Accompanying this year’s V&A exhibition, Frida Kahlo: Making Her Self Up is a sumptuous volume exploring her Mexicana style. (You Are Always With Me, a collection of Frida’s ‘letters to mama’, was also published this year.)

She didn’t come to music through the gospel choir route, but in Religion Around Billie Holiday, Tracey Fessenden persuasively argues for the young Eleanora Fagan’s extended stay in a Catholic girl’s home as an integral part of her musical education, and in forming her own identity as both saint and sinner in the Mary Magdalene vein.

Widely panned upon its initial release, Twin Peaks: Fire Walk With Me – David Lynch’s blood-soaked prequel to the cult TV show – has lately been reclaimed by feminist scholars for its unflinching portrayal of the doomed, yet defiant Laura Palmer in her final days. Writing for the Devil’s Advocate series, Lindsay Hallam refers to fan theories as much as film criticism, and considers the film’s impact on Twin Peaks: The Return. (Fire Walk With Me was also the subject of a Midnight Movie Monograph from Maura McHugh last year.)

Other fiction I enjoyed this year includes Taylor Brown’s Appalachian noir, Gods of Howl Mountain; Where the Dead Sit Talking by Brandon Hobson, one of several outstanding debuts by Native writers this year; A View of the Empire At Sunset, in which Carl Phillips explores the colonial past of Jean Rhys; Polish novelist Olga Tokarcsuk’s rural mystery, Drive Your Plow Over the Bones of the Dead; and two reissues from Italy: Cesare Pavese’s elegaic The Beautiful Summer; and Evening Descends Upon the Hills, a  collection of short stories and reportage from post-war Naples by Anna Maria Ortese.

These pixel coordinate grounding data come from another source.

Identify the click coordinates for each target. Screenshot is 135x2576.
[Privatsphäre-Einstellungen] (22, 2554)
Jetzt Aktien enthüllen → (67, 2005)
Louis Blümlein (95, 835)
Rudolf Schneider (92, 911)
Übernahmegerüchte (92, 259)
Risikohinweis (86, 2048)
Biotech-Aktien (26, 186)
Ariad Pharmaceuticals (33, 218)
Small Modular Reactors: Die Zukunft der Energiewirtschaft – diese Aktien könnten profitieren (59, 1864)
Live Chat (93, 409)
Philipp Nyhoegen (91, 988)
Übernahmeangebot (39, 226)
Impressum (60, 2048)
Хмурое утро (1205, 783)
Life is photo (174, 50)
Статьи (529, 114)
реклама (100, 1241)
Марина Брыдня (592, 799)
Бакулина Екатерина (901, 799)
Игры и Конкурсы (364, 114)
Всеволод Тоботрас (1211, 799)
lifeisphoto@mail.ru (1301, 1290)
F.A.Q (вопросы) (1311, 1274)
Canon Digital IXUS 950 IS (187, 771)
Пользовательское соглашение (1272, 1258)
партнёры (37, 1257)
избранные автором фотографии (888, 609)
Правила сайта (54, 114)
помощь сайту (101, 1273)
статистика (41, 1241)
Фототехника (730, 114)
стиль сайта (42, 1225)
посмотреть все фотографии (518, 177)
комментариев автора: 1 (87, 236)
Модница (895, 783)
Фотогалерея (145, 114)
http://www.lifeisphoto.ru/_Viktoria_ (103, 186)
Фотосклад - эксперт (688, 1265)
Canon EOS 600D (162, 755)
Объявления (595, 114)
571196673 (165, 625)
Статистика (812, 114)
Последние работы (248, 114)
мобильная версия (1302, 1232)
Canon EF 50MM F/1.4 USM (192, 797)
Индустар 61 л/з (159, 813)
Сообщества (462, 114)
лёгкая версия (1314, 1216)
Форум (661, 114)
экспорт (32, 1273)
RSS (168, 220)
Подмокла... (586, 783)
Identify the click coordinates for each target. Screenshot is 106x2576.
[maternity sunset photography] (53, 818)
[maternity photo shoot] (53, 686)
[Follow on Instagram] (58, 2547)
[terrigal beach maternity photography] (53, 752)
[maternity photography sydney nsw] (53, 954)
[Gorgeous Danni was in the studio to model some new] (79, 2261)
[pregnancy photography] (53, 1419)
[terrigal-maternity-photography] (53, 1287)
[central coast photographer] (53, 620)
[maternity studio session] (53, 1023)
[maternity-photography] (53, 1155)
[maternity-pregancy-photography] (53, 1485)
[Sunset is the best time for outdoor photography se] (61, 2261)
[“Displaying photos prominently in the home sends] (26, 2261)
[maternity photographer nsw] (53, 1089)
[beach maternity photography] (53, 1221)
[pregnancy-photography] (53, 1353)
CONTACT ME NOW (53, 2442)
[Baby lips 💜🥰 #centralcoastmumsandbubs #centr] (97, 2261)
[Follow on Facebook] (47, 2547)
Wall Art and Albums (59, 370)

Freak Kingdom, Timothy Denevi’s study of Hunter S. Thompson and his long crusade against American fascism, has much to teach us today; while Eve Babitz’s Slow Days, Fast Company takes us back to L.A. in the Seventies. Piu Eatwell’s Black Dahlia, Red Rose offered a fresh perspective on a notorious cold case, while in Bettie Page: The Lost Years, Tori Rodriguez uncovers hidden truths about the legendary pin-up. Nick Holland considers a neglected literary figure in Aunt Branwell and the Bronte Legacy; Camille Laurens searches for the Parisian girl who inspired Degas in Little Dancer Aged Fourteen; and in The Real Lolita, Sarah Weinman investigates the child abduction that influenced Nabokov.